═══ DATA SHOWN
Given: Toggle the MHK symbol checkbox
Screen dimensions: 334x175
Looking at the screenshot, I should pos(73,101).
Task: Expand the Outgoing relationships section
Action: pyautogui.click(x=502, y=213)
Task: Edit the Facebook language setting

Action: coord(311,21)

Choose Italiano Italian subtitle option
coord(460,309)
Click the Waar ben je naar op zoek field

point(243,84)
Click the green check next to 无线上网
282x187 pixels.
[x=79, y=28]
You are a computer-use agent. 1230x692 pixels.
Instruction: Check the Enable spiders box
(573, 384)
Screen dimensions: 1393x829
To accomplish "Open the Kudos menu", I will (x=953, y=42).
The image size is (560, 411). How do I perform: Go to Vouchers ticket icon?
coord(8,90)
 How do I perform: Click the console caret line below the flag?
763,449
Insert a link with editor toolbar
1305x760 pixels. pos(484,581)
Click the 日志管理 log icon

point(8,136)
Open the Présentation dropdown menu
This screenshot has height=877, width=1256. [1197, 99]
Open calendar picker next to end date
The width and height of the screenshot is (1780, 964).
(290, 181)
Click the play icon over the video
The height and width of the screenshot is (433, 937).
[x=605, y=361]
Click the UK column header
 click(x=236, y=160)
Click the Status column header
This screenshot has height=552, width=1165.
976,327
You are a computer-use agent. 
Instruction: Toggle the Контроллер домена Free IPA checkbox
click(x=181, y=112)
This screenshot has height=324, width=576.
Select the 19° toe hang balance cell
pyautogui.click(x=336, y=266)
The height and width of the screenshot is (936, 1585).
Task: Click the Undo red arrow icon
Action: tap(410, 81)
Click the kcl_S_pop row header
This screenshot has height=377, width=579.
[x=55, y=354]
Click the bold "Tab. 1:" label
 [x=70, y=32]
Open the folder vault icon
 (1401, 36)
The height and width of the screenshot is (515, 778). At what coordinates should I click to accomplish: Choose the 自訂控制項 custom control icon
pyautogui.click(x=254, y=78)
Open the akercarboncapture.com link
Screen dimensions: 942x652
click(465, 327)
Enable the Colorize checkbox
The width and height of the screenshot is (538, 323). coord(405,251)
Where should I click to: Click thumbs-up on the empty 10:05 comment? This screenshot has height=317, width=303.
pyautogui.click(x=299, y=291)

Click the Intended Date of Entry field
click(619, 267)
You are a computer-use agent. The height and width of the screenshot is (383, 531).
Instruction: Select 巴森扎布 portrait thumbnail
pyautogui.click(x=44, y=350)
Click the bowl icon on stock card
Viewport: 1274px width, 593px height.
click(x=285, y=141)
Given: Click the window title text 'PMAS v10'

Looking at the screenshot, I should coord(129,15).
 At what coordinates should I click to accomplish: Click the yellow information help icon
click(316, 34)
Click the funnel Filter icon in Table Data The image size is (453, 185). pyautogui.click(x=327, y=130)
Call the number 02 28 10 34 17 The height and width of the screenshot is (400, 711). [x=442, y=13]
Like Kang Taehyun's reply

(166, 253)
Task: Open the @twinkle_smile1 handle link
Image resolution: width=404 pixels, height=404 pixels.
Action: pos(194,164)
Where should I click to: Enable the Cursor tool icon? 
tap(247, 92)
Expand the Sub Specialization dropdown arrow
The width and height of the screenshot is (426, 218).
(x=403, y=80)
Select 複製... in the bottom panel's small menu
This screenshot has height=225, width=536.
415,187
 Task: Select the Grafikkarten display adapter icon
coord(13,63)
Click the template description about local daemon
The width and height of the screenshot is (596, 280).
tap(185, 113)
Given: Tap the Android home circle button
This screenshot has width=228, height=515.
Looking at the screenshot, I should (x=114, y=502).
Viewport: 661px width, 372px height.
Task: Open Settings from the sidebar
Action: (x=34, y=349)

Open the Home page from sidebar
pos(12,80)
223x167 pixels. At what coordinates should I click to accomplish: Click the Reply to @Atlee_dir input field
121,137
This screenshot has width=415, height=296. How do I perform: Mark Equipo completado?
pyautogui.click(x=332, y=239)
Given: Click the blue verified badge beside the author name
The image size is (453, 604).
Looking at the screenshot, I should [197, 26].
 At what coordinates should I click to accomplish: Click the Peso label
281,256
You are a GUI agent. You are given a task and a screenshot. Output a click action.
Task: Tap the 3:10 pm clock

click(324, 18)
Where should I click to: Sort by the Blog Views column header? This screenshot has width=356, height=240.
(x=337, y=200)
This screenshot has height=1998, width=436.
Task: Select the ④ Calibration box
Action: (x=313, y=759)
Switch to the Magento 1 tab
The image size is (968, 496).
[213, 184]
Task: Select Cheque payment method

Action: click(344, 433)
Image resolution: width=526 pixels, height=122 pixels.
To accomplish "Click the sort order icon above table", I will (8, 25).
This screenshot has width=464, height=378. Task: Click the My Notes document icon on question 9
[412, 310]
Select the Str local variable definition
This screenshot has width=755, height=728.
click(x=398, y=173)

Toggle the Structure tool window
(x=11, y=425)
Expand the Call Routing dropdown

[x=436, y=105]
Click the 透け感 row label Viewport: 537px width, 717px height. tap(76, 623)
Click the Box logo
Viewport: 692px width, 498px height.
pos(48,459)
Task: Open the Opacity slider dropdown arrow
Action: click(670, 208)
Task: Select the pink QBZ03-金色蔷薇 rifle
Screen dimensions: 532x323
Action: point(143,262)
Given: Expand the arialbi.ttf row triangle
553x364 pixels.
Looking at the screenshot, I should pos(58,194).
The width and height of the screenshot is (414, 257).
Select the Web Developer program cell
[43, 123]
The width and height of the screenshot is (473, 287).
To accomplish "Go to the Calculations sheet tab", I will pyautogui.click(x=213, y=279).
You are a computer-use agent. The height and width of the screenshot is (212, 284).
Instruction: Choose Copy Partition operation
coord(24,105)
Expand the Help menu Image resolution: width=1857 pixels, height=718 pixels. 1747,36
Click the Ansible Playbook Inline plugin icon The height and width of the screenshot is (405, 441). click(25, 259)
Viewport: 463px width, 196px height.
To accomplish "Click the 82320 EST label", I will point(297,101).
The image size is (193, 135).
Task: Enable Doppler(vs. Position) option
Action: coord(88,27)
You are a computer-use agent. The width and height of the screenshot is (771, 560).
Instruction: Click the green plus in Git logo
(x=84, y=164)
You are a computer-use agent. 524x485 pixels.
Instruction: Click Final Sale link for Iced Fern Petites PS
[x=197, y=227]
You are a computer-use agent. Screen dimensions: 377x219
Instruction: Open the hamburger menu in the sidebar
══════
WHAT IS NEEDED> From start to finish, retype the records above with complete accuracy.

TASK OUTPUT>
Given: Toggle the MHK symbol checkbox
Screen dimensions: 334x175
Looking at the screenshot, I should pos(73,101).
Task: Expand the Outgoing relationships section
Action: pyautogui.click(x=502, y=213)
Task: Edit the Facebook language setting

Action: coord(311,21)

Choose Italiano Italian subtitle option
coord(460,309)
Click the Waar ben je naar op zoek field

point(243,84)
Click the green check next to 无线上网
282x187 pixels.
[x=79, y=28]
You are a computer-use agent. 1230x692 pixels.
Instruction: Check the Enable spiders box
(573, 384)
Screen dimensions: 1393x829
To accomplish "Open the Kudos menu", I will (x=953, y=42).
The image size is (560, 411). How do I perform: Go to Vouchers ticket icon?
coord(8,90)
 How do I perform: Click the console caret line below the flag?
763,449
Insert a link with editor toolbar
1305x760 pixels. pos(484,581)
Click the 日志管理 log icon

point(8,136)
Open the Présentation dropdown menu
This screenshot has height=877, width=1256. [1197, 99]
Open calendar picker next to end date
The width and height of the screenshot is (1780, 964).
(290, 181)
Click the play icon over the video
The height and width of the screenshot is (433, 937).
[x=605, y=361]
Click the UK column header
 click(x=236, y=160)
Click the Status column header
This screenshot has height=552, width=1165.
976,327
You are a computer-use agent. 
Instruction: Toggle the Контроллер домена Free IPA checkbox
click(x=181, y=112)
This screenshot has height=324, width=576.
Select the 19° toe hang balance cell
pyautogui.click(x=336, y=266)
The height and width of the screenshot is (936, 1585).
Task: Click the Undo red arrow icon
Action: tap(410, 81)
Click the kcl_S_pop row header
This screenshot has height=377, width=579.
[x=55, y=354]
Click the bold "Tab. 1:" label
 [x=70, y=32]
Open the folder vault icon
 (1401, 36)
The height and width of the screenshot is (515, 778). At what coordinates should I click to accomplish: Choose the 自訂控制項 custom control icon
pyautogui.click(x=254, y=78)
Open the akercarboncapture.com link
Screen dimensions: 942x652
click(465, 327)
Enable the Colorize checkbox
The width and height of the screenshot is (538, 323). coord(405,251)
Where should I click to: Click thumbs-up on the empty 10:05 comment? This screenshot has height=317, width=303.
pyautogui.click(x=299, y=291)

Click the Intended Date of Entry field
click(619, 267)
You are a computer-use agent. The height and width of the screenshot is (383, 531).
Instruction: Select 巴森扎布 portrait thumbnail
pyautogui.click(x=44, y=350)
Click the bowl icon on stock card
Viewport: 1274px width, 593px height.
click(x=285, y=141)
Given: Click the window title text 'PMAS v10'

Looking at the screenshot, I should coord(129,15).
 At what coordinates should I click to accomplish: Click the yellow information help icon
click(316, 34)
Click the funnel Filter icon in Table Data The image size is (453, 185). pyautogui.click(x=327, y=130)
Call the number 02 28 10 34 17 The height and width of the screenshot is (400, 711). [x=442, y=13]
Like Kang Taehyun's reply

(166, 253)
Task: Open the @twinkle_smile1 handle link
Image resolution: width=404 pixels, height=404 pixels.
Action: pos(194,164)
Where should I click to: Enable the Cursor tool icon? 
tap(247, 92)
Expand the Sub Specialization dropdown arrow
The width and height of the screenshot is (426, 218).
(x=403, y=80)
Select 複製... in the bottom panel's small menu
This screenshot has height=225, width=536.
415,187
 Task: Select the Grafikkarten display adapter icon
coord(13,63)
Click the template description about local daemon
The width and height of the screenshot is (596, 280).
tap(185, 113)
Given: Tap the Android home circle button
This screenshot has width=228, height=515.
Looking at the screenshot, I should (x=114, y=502).
Viewport: 661px width, 372px height.
Task: Open Settings from the sidebar
Action: (x=34, y=349)

Open the Home page from sidebar
pos(12,80)
223x167 pixels. At what coordinates should I click to accomplish: Click the Reply to @Atlee_dir input field
121,137
This screenshot has width=415, height=296. How do I perform: Mark Equipo completado?
pyautogui.click(x=332, y=239)
Given: Click the blue verified badge beside the author name
The image size is (453, 604).
Looking at the screenshot, I should [197, 26].
 At what coordinates should I click to accomplish: Click the Peso label
281,256
You are a GUI agent. You are given a task and a screenshot. Output a click action.
Task: Tap the 3:10 pm clock

click(324, 18)
Where should I click to: Sort by the Blog Views column header? This screenshot has width=356, height=240.
(x=337, y=200)
This screenshot has height=1998, width=436.
Task: Select the ④ Calibration box
Action: (x=313, y=759)
Switch to the Magento 1 tab
The image size is (968, 496).
[213, 184]
Task: Select Cheque payment method

Action: click(344, 433)
Image resolution: width=526 pixels, height=122 pixels.
To accomplish "Click the sort order icon above table", I will (8, 25).
This screenshot has width=464, height=378. Task: Click the My Notes document icon on question 9
[412, 310]
Select the Str local variable definition
This screenshot has width=755, height=728.
click(x=398, y=173)

Toggle the Structure tool window
(x=11, y=425)
Expand the Call Routing dropdown

[x=436, y=105]
Click the 透け感 row label Viewport: 537px width, 717px height. tap(76, 623)
Click the Box logo
Viewport: 692px width, 498px height.
pos(48,459)
Task: Open the Opacity slider dropdown arrow
Action: click(670, 208)
Task: Select the pink QBZ03-金色蔷薇 rifle
Screen dimensions: 532x323
Action: point(143,262)
Given: Expand the arialbi.ttf row triangle
553x364 pixels.
Looking at the screenshot, I should pos(58,194).
The width and height of the screenshot is (414, 257).
Select the Web Developer program cell
[43, 123]
The width and height of the screenshot is (473, 287).
To accomplish "Go to the Calculations sheet tab", I will pyautogui.click(x=213, y=279).
You are a computer-use agent. The height and width of the screenshot is (212, 284).
Instruction: Choose Copy Partition operation
coord(24,105)
Expand the Help menu Image resolution: width=1857 pixels, height=718 pixels. 1747,36
Click the Ansible Playbook Inline plugin icon The height and width of the screenshot is (405, 441). click(25, 259)
Viewport: 463px width, 196px height.
To accomplish "Click the 82320 EST label", I will point(297,101).
The image size is (193, 135).
Task: Enable Doppler(vs. Position) option
Action: coord(88,27)
You are a computer-use agent. The width and height of the screenshot is (771, 560).
Instruction: Click the green plus in Git logo
(x=84, y=164)
You are a computer-use agent. 524x485 pixels.
Instruction: Click Final Sale link for Iced Fern Petites PS
[x=197, y=227]
You are a computer-use agent. Screen dimensions: 377x219
Instruction: Open the hamburger menu in the sidebar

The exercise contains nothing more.